Saturday, September 1, 2012

Pumpkin Chowder


Tonight on my stove is a large pot of pumpkin chowder,  adapted from Country Living Magazine. This is a great soup to use those odd squashes from the farm co-op box that you just don't know what to do with.

Ingredients
3 tablespoons olive oil
2 leeks, trimmed of green tops and chopped
3 large garlic cloves, finely chopped
2 medium green bell peppers, chopped
2 1/4 pounds pumpkin, peeled, seeded and cut into 1/2 by 1 inch thick pieces
1 1/2 teaspoons chopped fresh marjoram
1/4 teaspoon crushed red pepper
2 bay leaves
1/4 teaspoon salt
1/4 teaspoon freshly ground black pepper
1 1/4 cups frozen corn
6 cups vegetable broth

Directions
  • Heat olive oil in large pot or Dutch oven over medium heat.
  • Add leeks and cook until very soft, about 5 minutes.
  • Add garlic and cook for about 2 minutes.
  • Stir in green peppers and reduce heat to medium-low until peppers soften, about 8 more minutes.
  • Add the remaining ingredients and cook until pumpkin is tender, about 30 minutes.

Notes from my kitchen:
  • Tonight, I made this with no pumpkin at all, but sweet potato, acorn squash, delicata squash and zucchini. 
  • I usually add a cup or so of chopped carrots, some celery and a cup or 2 of chopped baby red potato to the above, adjusting the vegetable broth to make sure everything cooks through.
  • Sometimes I throw in some chopped kale.
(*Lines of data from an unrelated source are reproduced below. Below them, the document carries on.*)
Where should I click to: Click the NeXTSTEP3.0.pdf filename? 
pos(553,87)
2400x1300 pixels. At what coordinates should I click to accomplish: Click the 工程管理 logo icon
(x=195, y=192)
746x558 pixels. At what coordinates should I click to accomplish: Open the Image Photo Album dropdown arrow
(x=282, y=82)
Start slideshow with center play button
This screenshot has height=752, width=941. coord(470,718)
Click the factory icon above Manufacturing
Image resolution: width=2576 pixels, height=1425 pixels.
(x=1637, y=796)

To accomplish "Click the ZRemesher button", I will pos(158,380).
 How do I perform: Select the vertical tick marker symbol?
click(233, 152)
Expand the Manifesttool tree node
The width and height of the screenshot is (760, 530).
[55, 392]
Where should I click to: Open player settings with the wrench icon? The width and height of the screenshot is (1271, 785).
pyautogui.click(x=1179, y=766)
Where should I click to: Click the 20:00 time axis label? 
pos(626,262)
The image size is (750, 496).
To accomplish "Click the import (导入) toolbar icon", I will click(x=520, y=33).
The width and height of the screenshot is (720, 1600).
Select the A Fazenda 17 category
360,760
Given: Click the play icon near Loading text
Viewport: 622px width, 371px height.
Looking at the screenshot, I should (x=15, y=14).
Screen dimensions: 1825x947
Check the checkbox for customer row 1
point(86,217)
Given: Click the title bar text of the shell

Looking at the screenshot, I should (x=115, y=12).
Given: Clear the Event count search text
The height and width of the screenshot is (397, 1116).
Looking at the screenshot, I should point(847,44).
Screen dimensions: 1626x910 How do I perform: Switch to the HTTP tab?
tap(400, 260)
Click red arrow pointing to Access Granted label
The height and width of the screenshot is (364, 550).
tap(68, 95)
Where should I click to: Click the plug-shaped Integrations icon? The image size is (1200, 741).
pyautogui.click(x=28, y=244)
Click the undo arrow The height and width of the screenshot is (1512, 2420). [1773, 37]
Tonight, I added some chopped swiss chard. 
  • Also, I've substituted onions for leeks, and red bell pepper for green, based on whatever I have in the fridge.
  • I add more corn than the recipe calls for, for a total of 2 cups or so. We like our chowder with lots of veggies.
  • As you might guess from reading any of my other recipes, I increase the spices...sometimes by 100% or more. We like our spice around here and the marjoram makes for a nice, robust peppery chowder (not piquant, just peppery).  
  • I cook this waaaay longer than 30 minutes - usually for several hours on simmer with an occasional stir, but you could probably cook it in 30 minutes over a higher heat if you needed to.
  • Great served with buttermilk bisuits!